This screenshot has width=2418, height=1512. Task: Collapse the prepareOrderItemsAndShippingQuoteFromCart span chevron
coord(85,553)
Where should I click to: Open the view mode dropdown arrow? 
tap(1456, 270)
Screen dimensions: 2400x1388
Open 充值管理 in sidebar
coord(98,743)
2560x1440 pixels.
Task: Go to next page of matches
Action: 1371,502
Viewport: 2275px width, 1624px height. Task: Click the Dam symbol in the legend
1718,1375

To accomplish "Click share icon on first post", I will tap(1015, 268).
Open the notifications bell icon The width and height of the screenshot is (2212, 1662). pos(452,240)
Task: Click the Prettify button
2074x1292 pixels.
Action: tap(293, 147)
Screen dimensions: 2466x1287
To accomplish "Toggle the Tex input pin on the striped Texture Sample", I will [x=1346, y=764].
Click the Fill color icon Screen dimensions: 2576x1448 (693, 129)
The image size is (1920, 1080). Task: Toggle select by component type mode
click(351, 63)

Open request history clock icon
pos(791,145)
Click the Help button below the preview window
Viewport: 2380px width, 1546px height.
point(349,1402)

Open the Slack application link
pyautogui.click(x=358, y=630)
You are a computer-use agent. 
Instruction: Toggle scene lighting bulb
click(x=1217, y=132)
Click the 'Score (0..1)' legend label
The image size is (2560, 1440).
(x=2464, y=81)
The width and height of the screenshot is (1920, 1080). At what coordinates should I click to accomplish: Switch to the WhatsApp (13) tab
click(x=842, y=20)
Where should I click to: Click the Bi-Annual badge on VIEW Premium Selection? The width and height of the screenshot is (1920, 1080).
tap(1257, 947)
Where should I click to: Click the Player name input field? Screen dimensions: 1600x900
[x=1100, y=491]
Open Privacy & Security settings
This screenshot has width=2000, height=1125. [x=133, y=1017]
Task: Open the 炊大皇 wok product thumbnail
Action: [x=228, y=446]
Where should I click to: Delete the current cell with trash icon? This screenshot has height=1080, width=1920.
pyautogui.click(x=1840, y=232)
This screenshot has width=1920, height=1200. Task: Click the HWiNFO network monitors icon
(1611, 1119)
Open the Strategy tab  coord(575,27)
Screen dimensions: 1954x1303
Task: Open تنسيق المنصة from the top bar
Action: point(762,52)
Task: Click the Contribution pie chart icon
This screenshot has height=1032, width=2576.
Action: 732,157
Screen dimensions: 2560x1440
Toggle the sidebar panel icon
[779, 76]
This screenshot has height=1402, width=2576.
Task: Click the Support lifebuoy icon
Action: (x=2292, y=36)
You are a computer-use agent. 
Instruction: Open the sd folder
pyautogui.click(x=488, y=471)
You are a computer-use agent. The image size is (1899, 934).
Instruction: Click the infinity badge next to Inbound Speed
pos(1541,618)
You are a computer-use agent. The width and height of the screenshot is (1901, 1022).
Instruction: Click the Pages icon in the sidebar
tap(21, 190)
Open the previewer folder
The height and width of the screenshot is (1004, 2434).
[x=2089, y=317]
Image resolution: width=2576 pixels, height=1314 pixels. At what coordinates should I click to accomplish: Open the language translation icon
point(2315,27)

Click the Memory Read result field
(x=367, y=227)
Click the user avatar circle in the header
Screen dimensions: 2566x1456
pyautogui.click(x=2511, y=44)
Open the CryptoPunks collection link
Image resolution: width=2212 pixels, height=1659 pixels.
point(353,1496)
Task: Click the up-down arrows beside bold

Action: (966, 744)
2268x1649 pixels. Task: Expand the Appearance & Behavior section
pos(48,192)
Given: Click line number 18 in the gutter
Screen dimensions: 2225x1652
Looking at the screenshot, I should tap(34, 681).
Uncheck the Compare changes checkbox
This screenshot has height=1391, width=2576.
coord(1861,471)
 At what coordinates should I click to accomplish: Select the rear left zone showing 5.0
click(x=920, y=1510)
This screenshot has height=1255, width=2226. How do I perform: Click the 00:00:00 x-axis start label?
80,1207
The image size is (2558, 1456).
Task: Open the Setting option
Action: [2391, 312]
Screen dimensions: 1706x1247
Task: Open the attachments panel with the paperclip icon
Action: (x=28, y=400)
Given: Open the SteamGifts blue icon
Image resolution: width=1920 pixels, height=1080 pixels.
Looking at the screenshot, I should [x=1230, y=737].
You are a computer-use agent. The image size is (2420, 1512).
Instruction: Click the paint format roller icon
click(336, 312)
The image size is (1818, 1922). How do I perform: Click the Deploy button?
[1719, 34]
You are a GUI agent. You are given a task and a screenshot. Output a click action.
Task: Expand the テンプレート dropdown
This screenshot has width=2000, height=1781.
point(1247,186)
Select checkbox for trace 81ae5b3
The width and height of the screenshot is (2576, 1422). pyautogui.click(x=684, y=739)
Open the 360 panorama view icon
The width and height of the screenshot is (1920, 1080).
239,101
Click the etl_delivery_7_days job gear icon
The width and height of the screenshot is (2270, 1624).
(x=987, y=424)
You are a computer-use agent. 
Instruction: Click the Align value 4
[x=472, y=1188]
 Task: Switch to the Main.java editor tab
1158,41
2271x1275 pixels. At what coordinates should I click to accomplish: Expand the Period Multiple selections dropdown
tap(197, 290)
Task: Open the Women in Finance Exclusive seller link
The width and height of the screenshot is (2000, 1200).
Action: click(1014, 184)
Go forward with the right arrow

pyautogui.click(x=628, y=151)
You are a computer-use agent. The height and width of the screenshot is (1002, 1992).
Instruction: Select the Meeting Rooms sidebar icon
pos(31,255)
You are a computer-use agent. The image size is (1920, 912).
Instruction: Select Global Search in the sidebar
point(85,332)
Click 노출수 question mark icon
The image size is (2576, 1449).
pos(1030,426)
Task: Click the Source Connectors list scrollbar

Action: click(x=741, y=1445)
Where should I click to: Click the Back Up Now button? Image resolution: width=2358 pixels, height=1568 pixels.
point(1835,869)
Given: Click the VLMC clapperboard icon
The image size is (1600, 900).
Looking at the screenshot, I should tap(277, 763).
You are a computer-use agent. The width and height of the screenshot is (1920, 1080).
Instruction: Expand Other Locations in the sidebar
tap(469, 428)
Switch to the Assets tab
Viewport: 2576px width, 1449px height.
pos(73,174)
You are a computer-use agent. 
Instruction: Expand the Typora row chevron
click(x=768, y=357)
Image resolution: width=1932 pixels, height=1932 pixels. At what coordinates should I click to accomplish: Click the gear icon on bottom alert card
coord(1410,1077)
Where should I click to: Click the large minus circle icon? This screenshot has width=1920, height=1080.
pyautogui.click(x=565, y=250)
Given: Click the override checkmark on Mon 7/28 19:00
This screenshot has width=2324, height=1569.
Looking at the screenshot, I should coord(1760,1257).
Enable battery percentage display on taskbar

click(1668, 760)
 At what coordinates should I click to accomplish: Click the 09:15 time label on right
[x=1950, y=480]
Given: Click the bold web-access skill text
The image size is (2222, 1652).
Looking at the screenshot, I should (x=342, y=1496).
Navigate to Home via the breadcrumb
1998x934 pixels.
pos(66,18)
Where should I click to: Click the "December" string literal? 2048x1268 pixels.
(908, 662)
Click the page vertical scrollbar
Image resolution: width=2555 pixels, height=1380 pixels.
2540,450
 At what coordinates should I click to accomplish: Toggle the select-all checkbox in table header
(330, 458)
......
* **YOUR ASSIGNMENT**
The expected result is an exact transcription of the lines from the one containing "1998x934 pixels." through the end of the records above; please include both ends.

* **RESULT OF THE TASK**
1998x934 pixels.
pos(66,18)
Where should I click to: Click the "December" string literal? 2048x1268 pixels.
(908, 662)
Click the page vertical scrollbar
Image resolution: width=2555 pixels, height=1380 pixels.
2540,450
 At what coordinates should I click to accomplish: Toggle the select-all checkbox in table header
(330, 458)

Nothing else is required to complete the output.